Almost no heuristics helps Number Theory - except “Focus on the largest, smallest, or boundary element. Extremal elements often have special properties.”.
Geometry has an enormous swing. “First strip away complexity and solve an easier version. Observe the pattern, then generalize” helps a lot. But “Find a quantity that can be counted in two different ways. Set up both expressions and equate them” hurts a lot.

The impact of each heuristic is also quite varied.

The most reliable heuristic is segmentation: “Identify the key condition that splits the problem. List all possible cases exhaustively. Handle each with a complete argument.”
The worst heuristic on average is pattern recognition: “Compute several specific instances. Tabulate results. Identify a pattern. State the conjecture. Then prove or use it.” Induction and pigeonhole do pretty bad, too.

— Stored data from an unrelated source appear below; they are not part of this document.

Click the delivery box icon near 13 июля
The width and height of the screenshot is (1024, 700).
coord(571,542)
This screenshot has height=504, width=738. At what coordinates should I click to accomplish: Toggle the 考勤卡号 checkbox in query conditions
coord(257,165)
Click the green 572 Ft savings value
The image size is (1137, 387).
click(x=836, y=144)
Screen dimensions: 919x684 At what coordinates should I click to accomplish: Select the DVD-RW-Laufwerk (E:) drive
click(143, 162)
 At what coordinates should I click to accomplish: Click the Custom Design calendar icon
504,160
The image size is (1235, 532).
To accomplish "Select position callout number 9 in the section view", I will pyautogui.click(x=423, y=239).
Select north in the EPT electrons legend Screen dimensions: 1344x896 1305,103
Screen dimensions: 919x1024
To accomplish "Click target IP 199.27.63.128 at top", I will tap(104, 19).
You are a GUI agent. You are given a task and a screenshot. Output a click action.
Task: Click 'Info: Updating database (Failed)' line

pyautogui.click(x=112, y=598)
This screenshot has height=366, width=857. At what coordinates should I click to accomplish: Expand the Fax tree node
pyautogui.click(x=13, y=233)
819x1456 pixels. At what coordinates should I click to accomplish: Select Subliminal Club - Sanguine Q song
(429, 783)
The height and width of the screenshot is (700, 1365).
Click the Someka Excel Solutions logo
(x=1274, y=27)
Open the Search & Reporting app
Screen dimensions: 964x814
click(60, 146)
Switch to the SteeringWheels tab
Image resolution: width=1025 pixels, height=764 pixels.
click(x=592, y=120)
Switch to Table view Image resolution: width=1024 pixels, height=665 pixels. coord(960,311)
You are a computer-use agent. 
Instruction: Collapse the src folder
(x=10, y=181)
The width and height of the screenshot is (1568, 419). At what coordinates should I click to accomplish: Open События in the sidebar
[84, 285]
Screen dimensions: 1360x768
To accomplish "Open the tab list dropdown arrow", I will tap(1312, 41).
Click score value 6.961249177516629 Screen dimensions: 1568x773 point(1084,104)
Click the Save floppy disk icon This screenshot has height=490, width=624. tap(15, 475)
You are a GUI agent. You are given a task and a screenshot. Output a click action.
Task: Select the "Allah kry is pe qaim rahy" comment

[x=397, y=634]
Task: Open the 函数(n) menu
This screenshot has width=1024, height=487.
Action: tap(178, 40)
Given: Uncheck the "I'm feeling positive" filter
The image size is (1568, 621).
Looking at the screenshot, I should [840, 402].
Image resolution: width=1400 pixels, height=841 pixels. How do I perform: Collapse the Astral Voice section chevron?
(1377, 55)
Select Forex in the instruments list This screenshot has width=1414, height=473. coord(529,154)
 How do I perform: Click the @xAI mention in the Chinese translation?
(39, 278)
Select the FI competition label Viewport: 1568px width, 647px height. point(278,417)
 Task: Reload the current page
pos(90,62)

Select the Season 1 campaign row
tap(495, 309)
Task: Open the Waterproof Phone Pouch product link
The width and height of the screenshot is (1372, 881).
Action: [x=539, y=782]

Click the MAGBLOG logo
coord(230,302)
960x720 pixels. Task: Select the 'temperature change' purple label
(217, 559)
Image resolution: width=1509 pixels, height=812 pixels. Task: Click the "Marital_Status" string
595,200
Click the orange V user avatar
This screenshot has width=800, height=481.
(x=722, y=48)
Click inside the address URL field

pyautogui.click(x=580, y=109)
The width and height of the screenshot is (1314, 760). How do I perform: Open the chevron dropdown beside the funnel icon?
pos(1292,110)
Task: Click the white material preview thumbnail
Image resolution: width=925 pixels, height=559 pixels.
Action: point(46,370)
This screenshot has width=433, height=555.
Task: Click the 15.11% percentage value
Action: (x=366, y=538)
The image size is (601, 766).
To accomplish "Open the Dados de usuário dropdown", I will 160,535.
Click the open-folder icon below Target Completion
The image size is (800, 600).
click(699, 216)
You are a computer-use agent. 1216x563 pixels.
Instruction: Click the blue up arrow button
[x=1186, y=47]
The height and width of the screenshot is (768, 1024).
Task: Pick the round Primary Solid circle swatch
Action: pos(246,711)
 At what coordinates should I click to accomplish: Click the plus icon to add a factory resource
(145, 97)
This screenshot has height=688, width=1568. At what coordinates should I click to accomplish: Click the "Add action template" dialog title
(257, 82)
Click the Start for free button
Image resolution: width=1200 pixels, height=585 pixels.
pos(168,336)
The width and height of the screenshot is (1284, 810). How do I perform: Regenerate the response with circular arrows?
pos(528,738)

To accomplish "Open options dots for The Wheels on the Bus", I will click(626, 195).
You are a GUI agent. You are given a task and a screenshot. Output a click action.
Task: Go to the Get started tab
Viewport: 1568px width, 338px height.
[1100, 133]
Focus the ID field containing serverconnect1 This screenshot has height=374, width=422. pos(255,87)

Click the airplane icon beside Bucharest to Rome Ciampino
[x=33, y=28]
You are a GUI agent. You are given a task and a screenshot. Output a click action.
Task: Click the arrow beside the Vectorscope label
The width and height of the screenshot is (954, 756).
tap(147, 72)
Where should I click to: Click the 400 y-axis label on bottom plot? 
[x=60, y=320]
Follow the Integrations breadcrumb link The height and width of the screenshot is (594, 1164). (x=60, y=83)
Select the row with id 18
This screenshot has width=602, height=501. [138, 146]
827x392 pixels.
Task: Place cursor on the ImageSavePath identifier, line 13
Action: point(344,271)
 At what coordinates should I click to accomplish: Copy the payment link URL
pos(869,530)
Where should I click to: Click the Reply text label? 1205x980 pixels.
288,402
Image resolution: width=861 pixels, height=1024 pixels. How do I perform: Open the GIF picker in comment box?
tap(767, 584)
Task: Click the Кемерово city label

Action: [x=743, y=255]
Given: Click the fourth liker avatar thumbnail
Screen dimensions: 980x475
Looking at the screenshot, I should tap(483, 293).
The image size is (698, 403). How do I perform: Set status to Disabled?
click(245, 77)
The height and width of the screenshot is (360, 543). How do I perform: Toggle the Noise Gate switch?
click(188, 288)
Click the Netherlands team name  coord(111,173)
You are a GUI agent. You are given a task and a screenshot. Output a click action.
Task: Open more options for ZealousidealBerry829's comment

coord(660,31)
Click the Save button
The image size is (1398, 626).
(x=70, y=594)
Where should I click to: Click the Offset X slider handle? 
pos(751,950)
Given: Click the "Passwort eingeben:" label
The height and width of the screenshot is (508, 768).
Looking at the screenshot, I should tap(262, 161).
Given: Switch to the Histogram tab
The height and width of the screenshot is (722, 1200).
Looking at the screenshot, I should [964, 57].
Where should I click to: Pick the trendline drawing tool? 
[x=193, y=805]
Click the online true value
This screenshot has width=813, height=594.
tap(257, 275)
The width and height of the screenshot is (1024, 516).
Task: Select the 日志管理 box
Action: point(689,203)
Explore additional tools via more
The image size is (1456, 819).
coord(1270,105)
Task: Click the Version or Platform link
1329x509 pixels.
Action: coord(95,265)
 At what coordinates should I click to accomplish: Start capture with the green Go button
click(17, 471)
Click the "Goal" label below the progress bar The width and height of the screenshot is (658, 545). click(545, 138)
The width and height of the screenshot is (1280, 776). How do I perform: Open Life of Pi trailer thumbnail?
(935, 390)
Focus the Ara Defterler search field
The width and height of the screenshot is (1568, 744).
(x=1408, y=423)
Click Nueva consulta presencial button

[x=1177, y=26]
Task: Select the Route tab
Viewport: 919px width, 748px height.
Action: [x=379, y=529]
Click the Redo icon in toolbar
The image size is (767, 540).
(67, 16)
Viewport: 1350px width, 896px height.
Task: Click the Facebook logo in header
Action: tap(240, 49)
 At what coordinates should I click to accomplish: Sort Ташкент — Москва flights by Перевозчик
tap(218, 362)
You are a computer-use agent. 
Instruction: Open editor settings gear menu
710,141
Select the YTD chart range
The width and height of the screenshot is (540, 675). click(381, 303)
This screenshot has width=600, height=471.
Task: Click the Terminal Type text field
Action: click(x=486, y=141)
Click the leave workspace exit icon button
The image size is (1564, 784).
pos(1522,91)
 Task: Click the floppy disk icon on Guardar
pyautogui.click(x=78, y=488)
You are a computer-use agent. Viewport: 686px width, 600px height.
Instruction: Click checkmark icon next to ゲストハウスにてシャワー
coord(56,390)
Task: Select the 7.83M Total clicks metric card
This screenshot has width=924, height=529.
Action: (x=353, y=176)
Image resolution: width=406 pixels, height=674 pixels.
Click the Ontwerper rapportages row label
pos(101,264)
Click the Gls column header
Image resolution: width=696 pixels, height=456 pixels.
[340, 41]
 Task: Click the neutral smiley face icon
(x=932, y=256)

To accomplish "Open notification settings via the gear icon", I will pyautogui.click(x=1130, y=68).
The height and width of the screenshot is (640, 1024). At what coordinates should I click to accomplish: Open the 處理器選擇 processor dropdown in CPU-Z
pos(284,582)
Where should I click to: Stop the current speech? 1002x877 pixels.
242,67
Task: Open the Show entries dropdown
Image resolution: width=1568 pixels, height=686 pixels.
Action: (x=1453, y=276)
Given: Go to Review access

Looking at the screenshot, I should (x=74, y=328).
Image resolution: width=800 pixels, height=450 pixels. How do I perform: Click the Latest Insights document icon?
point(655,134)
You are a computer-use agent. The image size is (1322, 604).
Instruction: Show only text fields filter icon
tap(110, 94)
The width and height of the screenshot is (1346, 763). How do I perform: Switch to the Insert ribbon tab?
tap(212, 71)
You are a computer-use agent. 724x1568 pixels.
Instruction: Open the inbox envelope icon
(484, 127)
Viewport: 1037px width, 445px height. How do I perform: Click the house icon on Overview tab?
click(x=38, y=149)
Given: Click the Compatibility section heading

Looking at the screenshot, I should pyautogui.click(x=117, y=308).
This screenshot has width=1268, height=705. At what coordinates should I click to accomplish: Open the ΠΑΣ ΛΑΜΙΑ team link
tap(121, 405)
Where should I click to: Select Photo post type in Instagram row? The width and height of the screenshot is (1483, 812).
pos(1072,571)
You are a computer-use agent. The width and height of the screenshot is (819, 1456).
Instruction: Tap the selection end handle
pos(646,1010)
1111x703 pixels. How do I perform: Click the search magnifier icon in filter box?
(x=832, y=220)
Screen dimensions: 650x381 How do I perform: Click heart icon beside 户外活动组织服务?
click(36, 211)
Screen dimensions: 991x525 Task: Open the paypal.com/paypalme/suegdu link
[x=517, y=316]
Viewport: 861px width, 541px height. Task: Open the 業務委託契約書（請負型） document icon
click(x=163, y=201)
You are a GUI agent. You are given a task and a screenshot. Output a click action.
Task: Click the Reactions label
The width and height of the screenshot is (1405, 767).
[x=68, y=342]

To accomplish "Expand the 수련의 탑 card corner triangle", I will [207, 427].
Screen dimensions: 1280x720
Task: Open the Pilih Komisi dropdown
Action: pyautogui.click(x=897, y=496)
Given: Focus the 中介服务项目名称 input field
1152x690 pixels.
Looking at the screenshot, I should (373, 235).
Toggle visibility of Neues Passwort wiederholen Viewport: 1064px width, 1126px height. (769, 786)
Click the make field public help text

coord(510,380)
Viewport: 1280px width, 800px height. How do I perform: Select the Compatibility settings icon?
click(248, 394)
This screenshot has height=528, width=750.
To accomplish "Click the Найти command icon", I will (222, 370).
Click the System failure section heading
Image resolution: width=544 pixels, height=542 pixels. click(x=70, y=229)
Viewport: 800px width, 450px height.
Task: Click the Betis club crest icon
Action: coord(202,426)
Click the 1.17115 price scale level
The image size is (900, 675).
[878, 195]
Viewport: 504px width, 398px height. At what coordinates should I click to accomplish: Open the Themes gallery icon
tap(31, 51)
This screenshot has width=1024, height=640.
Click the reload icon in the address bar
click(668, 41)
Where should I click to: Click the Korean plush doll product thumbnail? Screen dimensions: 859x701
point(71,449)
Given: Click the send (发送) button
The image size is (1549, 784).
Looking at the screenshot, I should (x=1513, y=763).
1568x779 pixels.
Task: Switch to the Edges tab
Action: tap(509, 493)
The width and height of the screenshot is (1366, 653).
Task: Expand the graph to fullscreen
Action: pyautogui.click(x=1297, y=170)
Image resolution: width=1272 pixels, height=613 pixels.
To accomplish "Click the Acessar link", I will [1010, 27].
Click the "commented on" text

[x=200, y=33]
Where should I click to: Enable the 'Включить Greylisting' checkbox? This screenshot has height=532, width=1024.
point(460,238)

Also not-surprisingly, different models respond differently to the same heuristic.

GPT-5.4-nano: Heuristics disurpt it. Its built-in problem-solving strategy is already good. Heuristic just make things worse, almost always.
Gemini 2.5 Flash Lite: More coachable. Like a student who benefits from advice: it gains up to 6 percentage points from the right heuristic.
Claude Haiku: Nearly immune. It seems to just ignore the heuristic. Its performance barely moves regardless of what you tell it.

The same heuristic on the same problem affects models quite differently, too. For example “Introduce Auxiliary Elements” hurts GPT -25% but helps Claude +14%!

So yes, different heuristics work for different problems, and different models respond differently to the same heuristic.

But finally, at least for LLMs, we can measure. We can find out which heuristics work for which problems, and which heuristics get varied responses vs which ones are more universally helpful / harmful. And maybe teach humans.

Or maybe not.

As Calvin says, ““Given the pace of technology, I propose we leave the math to the machines and go play outside.”